Target position records:
■ ■ ■ ■

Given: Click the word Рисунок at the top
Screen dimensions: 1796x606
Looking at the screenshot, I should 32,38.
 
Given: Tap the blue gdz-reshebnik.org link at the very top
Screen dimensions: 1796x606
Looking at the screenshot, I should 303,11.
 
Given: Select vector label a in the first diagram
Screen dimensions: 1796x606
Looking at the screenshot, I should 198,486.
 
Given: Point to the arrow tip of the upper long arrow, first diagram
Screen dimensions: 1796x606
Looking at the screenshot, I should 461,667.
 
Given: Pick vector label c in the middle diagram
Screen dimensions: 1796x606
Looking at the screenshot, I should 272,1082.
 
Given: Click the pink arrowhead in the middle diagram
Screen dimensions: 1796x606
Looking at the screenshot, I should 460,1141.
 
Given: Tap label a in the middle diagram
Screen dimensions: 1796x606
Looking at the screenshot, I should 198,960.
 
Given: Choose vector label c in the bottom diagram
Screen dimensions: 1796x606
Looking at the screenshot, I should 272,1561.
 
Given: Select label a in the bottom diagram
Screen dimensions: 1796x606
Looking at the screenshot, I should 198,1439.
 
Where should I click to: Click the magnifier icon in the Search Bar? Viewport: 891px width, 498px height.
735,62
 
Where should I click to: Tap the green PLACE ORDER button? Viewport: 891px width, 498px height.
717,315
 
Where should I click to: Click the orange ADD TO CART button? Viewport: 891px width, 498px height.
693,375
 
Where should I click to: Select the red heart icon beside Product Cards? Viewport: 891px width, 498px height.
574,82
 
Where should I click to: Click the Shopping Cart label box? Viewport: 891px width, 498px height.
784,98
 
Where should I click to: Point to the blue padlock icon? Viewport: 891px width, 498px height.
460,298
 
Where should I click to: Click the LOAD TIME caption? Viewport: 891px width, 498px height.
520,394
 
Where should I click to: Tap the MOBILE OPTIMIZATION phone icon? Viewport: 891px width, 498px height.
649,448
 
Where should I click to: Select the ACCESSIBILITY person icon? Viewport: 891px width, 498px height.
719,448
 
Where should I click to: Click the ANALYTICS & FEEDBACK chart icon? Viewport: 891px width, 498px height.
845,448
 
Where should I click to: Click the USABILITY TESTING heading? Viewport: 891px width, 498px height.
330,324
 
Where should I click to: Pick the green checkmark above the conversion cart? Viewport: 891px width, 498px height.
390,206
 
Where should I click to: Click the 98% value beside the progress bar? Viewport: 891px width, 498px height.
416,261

■ ■ ■ ■

Write out everything from the line containing "Where should I click to: Tap the green" down to the end of the material, both ends included and requests kept as they are. In each answer, add -28 to every coordinate number.

Where should I click to: Tap the green PLACE ORDER button? Viewport: 891px width, 498px height.
689,287
 
Where should I click to: Click the orange ADD TO CART button? Viewport: 891px width, 498px height.
665,347
 
Where should I click to: Select the red heart icon beside Product Cards? Viewport: 891px width, 498px height.
546,54
 
Where should I click to: Click the Shopping Cart label box? Viewport: 891px width, 498px height.
756,70
 
Where should I click to: Point to the blue padlock icon? Viewport: 891px width, 498px height.
432,270
 
Where should I click to: Click the LOAD TIME caption? Viewport: 891px width, 498px height.
492,366
 
Where should I click to: Tap the MOBILE OPTIMIZATION phone icon? Viewport: 891px width, 498px height.
621,420
 
Where should I click to: Select the ACCESSIBILITY person icon? Viewport: 891px width, 498px height.
691,420
 
Where should I click to: Click the ANALYTICS & FEEDBACK chart icon? Viewport: 891px width, 498px height.
817,420
 
Where should I click to: Click the USABILITY TESTING heading? Viewport: 891px width, 498px height.
302,296
 
Where should I click to: Pick the green checkmark above the conversion cart? Viewport: 891px width, 498px height.
362,178
 
Where should I click to: Click the 98% value beside the progress bar? Viewport: 891px width, 498px height.
388,233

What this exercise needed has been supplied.